An odd degree polynomial is a function whose highest exponent on the variable is an odd number. For example, functions like y = x^3 or y = x^5 are odd degree polynomials. These functions are known for their distinct characteristic of crossing the x-axis at least once. This behavior is due to the nature of odd functions, which implies they must take on both positive and negative values, guaranteeing at least one real zero. Understanding this concept is crucial for recognizing how the graph of an odd degree polynomial will behave. In essence, it will always pass through the x-axis, thus reflecting at least one point where the function equals zero.

Graphing polynomials involves plotting the behavior of the polynomial function on a coordinate plane to visualize its zeros, end behavior, and the nature of its turning points. When graphing, it's essential to identify the degree and leading coefficient, as these will guide the polynomial's end behavior. For odd degree polynomials, the ends of the graph will always be off in opposite directions, while for even degree polynomials, the ends will either both rise or both fall. Tools such as the sign analysis of the polynomial can help predict the regions where the graph will be above or below the x-axis.

The Fundamental Theorem of Algebra states that every non-constant single-variable polynomial with complex coefficients has at least one complex root. This theorem guarantees that polynomial equations will have as many roots as its degree indicates, albeit some or all may be complex numbers. Consequently, an odd degree polynomial must have at least one real root since odd functions must cross the x-axis owing to the fact they reach both positive and negative values. This theorem is a core principle in understanding the nature of polynomials and underlies the reasoning behind graphing and solving them.

Real zeros of polynomials are the points at which the graph of a polynomial intersects the x-axis. These zeros are crucial when solving polynomial equations since they represent the values where the polynomial is equal to zero. Odd degree polynomials are guaranteed to have at least one real zero due to their crossing nature. Even degree polynomials, however, might not intersect the x-axis at all, therefore showing no real zeros, particularly in cases where the polynomial doesn't take negative values, like y = (x^2 + 1). Identifying real zeros can serve as a first step in sketching a graph and in fully understanding the polynomial's behavior.

An even degree polynomial displays quite a different behavior compared to its odd degree counterparts.
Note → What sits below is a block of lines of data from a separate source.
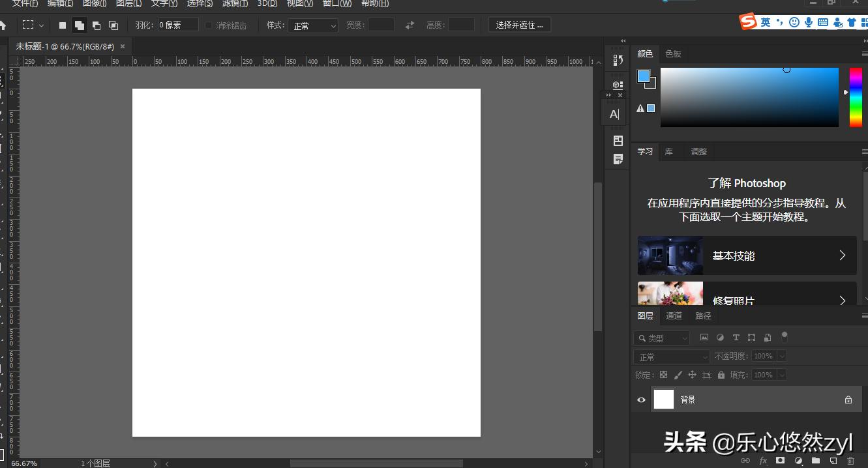Toggle the layer filter on/off switch

[785, 337]
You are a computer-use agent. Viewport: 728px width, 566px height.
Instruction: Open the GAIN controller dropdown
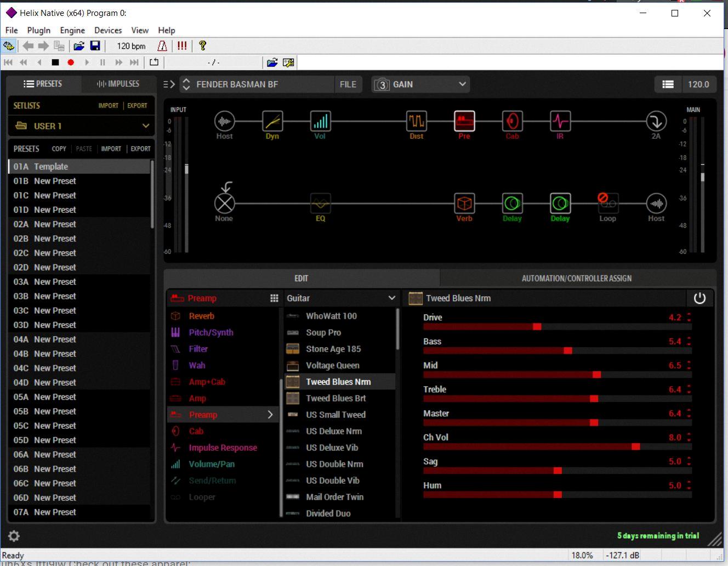(x=420, y=84)
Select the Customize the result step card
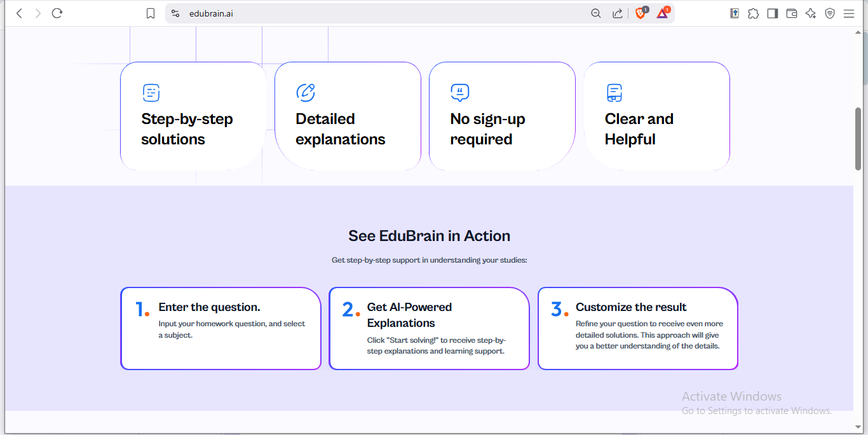Screen dimensions: 868x435 click(x=637, y=328)
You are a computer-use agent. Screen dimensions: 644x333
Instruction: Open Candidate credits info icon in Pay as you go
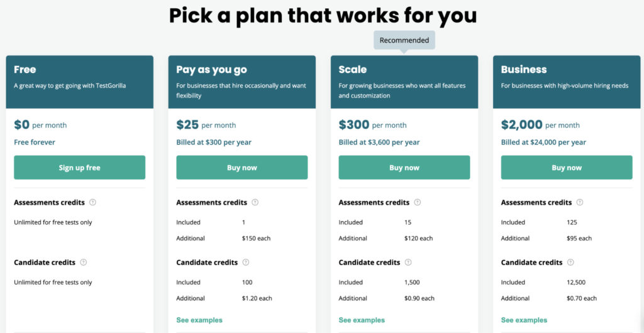[x=246, y=262]
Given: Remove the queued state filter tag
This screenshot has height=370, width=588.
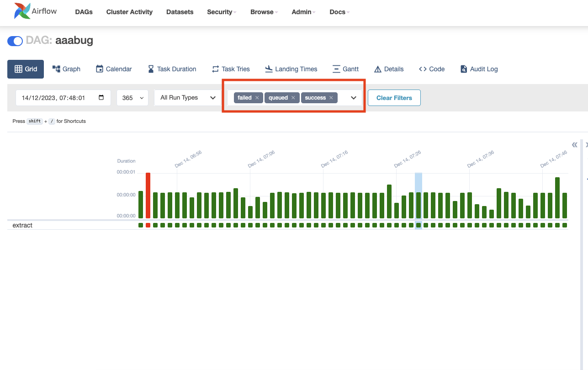Looking at the screenshot, I should pyautogui.click(x=293, y=98).
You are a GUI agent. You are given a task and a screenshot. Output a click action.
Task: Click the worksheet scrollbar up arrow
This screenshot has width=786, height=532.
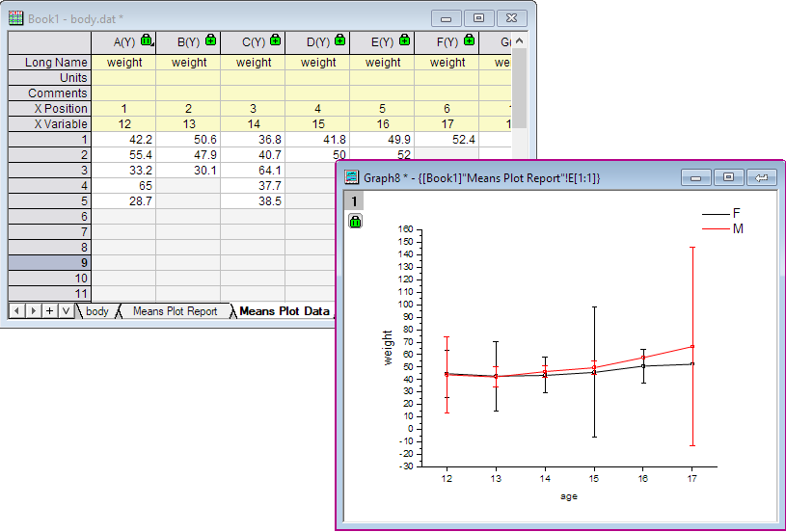pos(519,41)
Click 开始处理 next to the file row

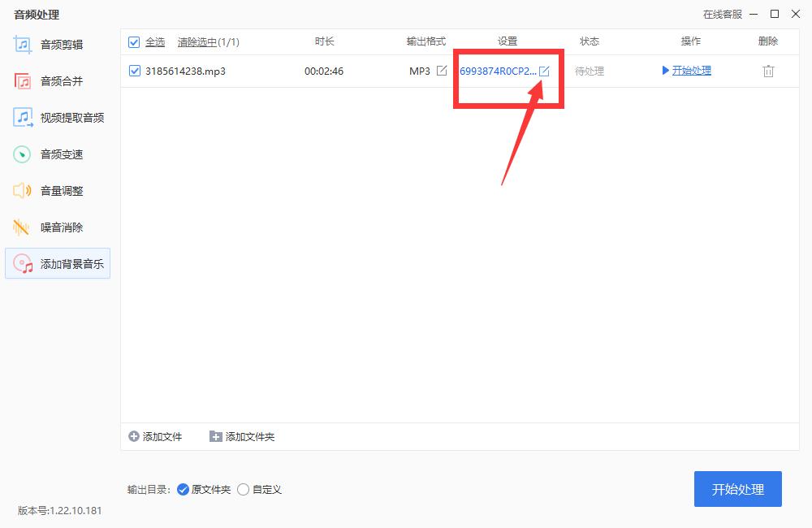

Functions like y = x^2 or y = x^4 are examples of even degree polynomials. These functions have graphs that either touch or cross the x-axis at their zeros. However, when the function does not change signs, as seen with y = (x^2 + 1) which is always positive, there can be no real zeros. This allows the possibility of an even degree polynomial not intersecting the x-axis, depending on its specific coefficients and constant terms. Recognizing that an even degree polynomial can have no real zeros broadens the understanding of possible graph shapes for polynomial functions.